Fox. Henhouse.
The Bush administration said yesterday that it plans to start using the nation's most advanced spy technology for domestic purposes soon, rebuffing challenges by House Democrats over the idea's legal authority.
Homeland Security Secretary Michael Chertoff said his department will activate his department's new domestic satellite surveillance office in stages, starting as soon as possible with traditional scientific and homeland security activities -- such as tracking hurricane damage, monitoring climate change and creating terrain maps.
Sophisticated overhead sensor data will be used for law enforcement once privacy and civil rights concerns are resolved, he said. The department has previously said the program will not intercept communications....
Democrats say Chertoff has not spelled out what federal laws govern the NAO, whose funding and size are classified. Congress barred Homeland Security from funding the office until its investigators could review the office's operating procedures and safeguards. The department submitted answers on Thursday, but some lawmakers promptly said the response was inadequate.

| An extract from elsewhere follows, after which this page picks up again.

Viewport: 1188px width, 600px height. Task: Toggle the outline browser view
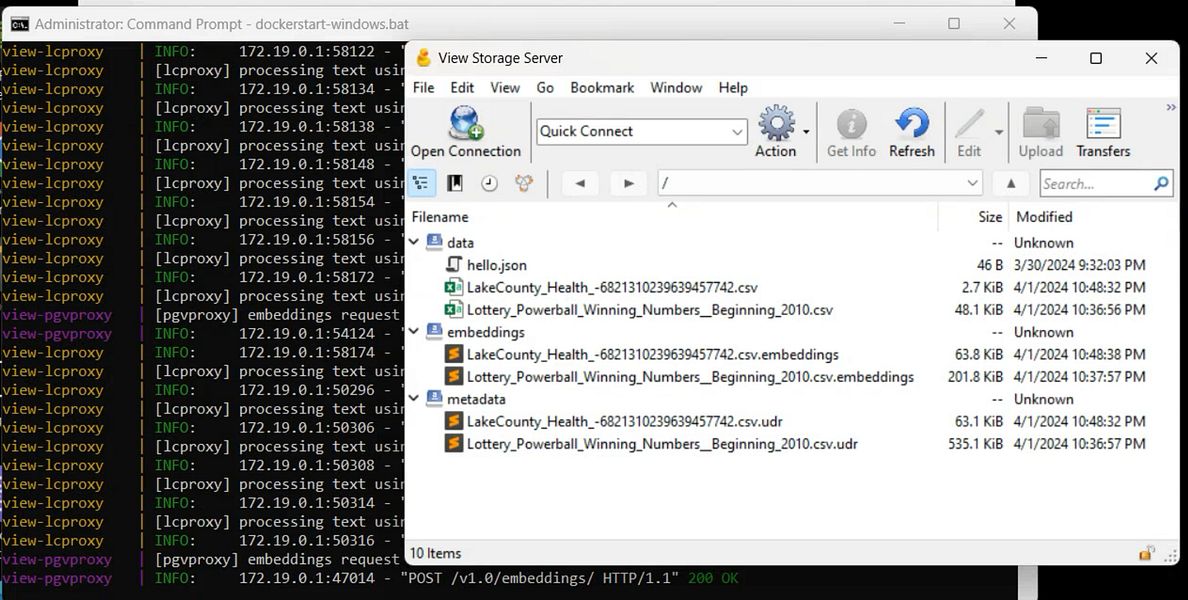point(421,183)
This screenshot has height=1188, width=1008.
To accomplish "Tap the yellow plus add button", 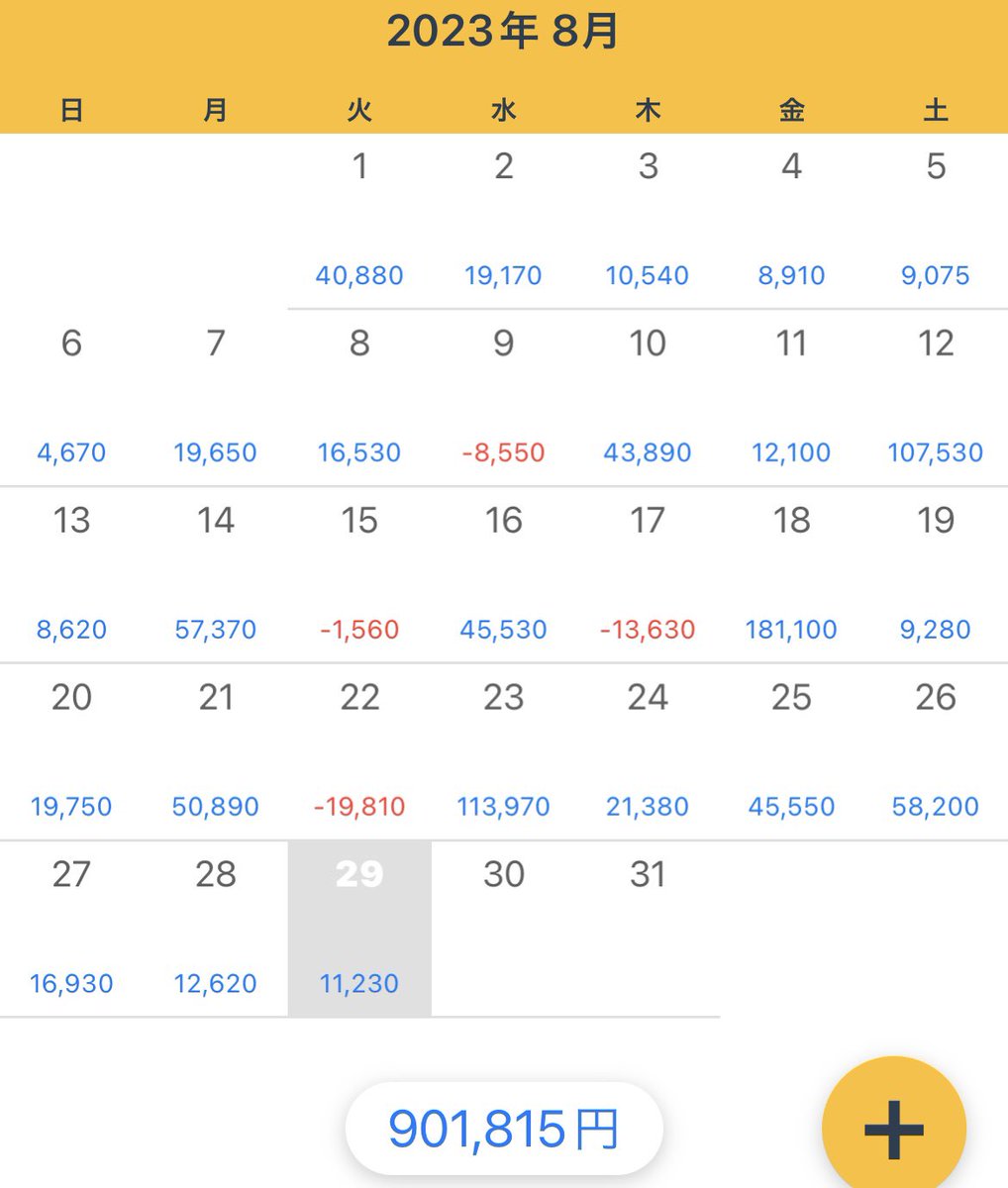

Here we go again. "It's all legal," they say, "because we say so." But they've also classified it, of course, so that Congress can't do proper oversight.
Jane Harman says the experience with having been burned on the NSA warrantless wiretapping has made her more of a skeptic, and she wants answers from Chertoff on the legal underpinnings of this program. Implementation of it has been delayed since last fall while Congress tried to pry that information from the White House. Chertoff sent a letter Thursday to Harman and Bennie Thompson, chairs of the Homeland Security Committee and its intelligence subcommittee, but both say his answers are inadequate, and want more.
Chertoff is stonewalling.
DHS officials said the demands are unwarranted. "The legal framework that governs the National Applications Office . . . is reflected in the Constitution, the U.S. Code and all other U.S. laws," said DHS spokeswoman Laura Keehner. She said its operations will be subject to "robust," structured legal scrutiny by multiple agencies.
Is the legal framework for the NAO in John Yoo's October 23, 2001 memo? The one that said the 4th Amendment could be suspended? By no means should this program be allowed to go forward until we know what was in that memo. Put the NAO on the shelf with the FISA rewrite and wait until we've got a new administration to determine if it's even worth implementing.